▶ [Task brief] Without including any pictures, copy every line below exactly.
== Segment start ==
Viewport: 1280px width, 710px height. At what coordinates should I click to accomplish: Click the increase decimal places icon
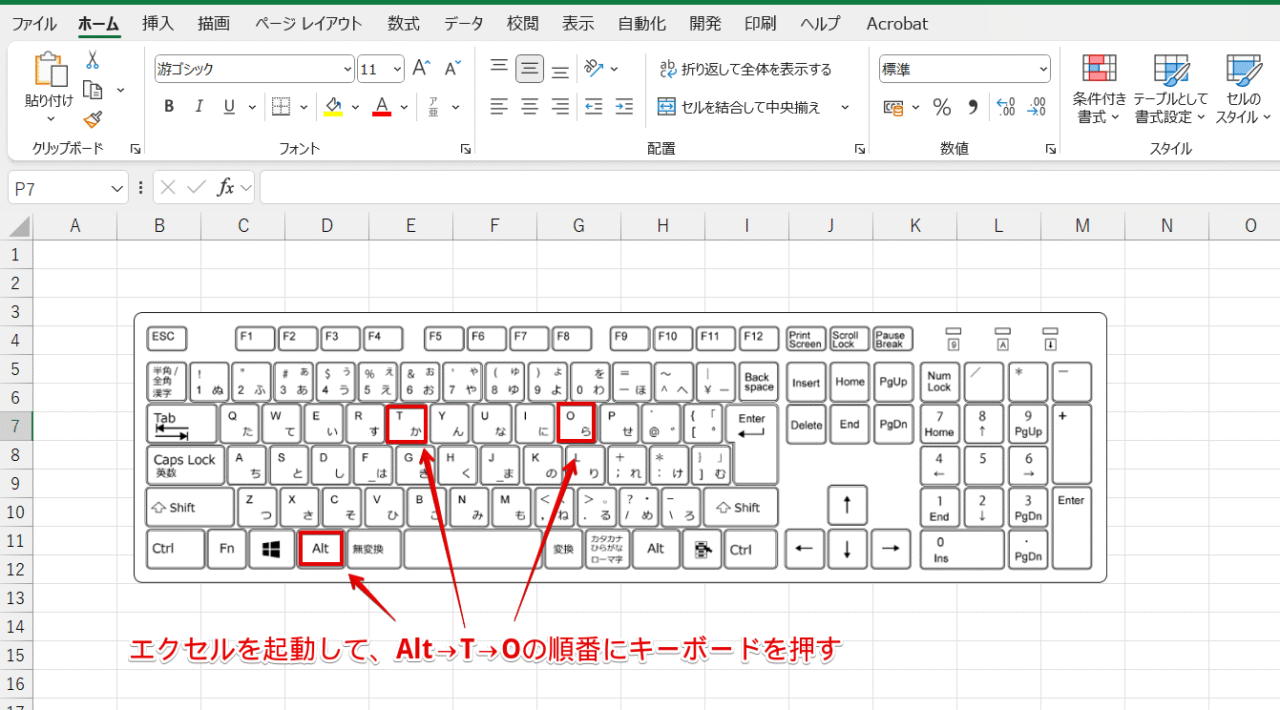click(x=1005, y=107)
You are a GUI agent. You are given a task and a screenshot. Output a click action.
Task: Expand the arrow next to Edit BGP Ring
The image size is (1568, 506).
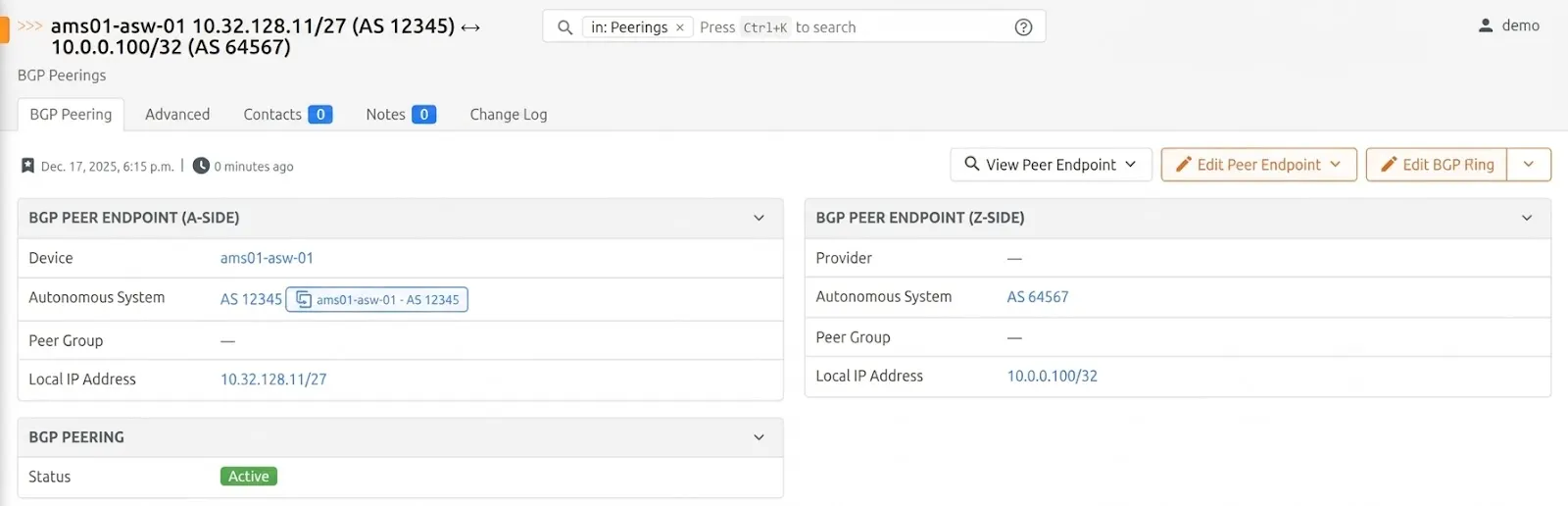click(1528, 165)
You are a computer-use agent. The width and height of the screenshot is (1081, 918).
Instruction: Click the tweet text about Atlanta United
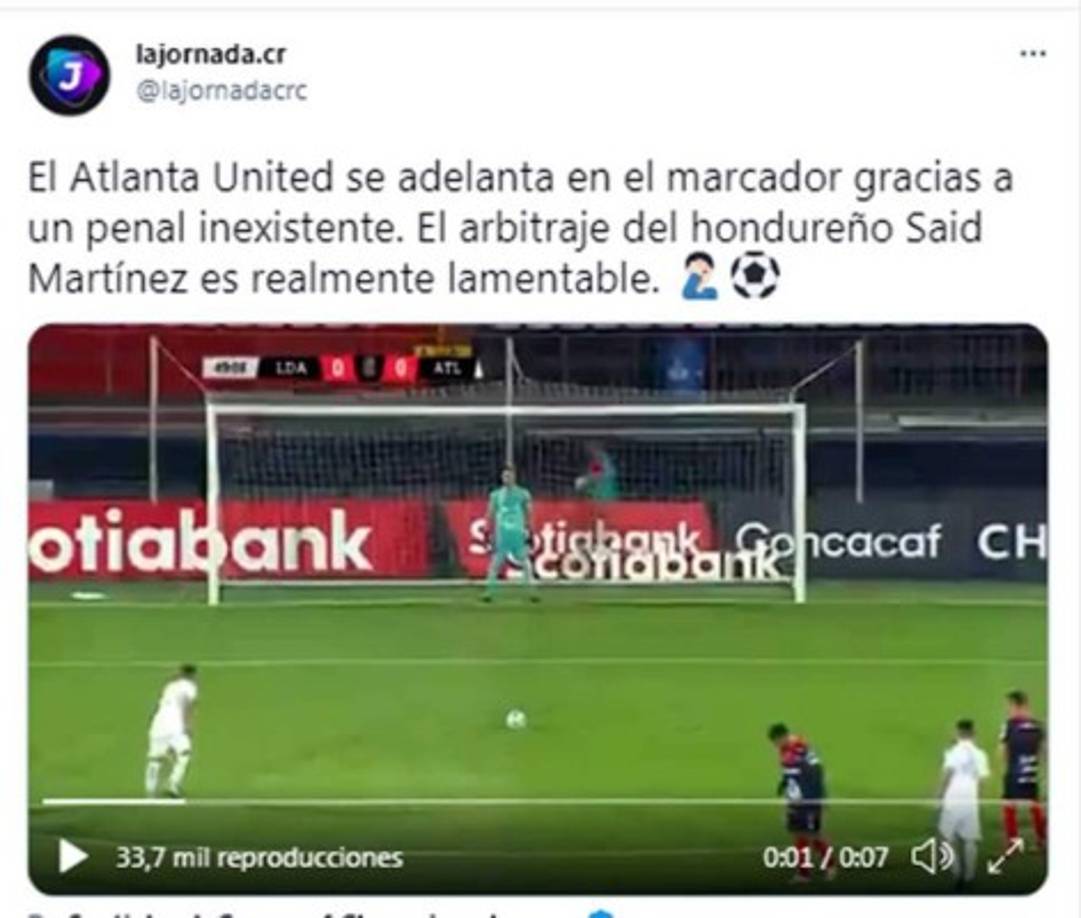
== Segment end ==
▶ [Written solution]
Viewport: 1280px width, 710px height. At what coordinates should I click to accomplish: Click the increase decimal places icon
click(x=1005, y=107)
You are a GUI agent. You are given a task and a screenshot. Output a click action.
Task: Expand the arrow next to Edit BGP Ring
The image size is (1568, 506).
click(1528, 165)
You are a computer-use agent. The width and height of the screenshot is (1081, 918).
Instruction: Click the tweet text about Atlanta United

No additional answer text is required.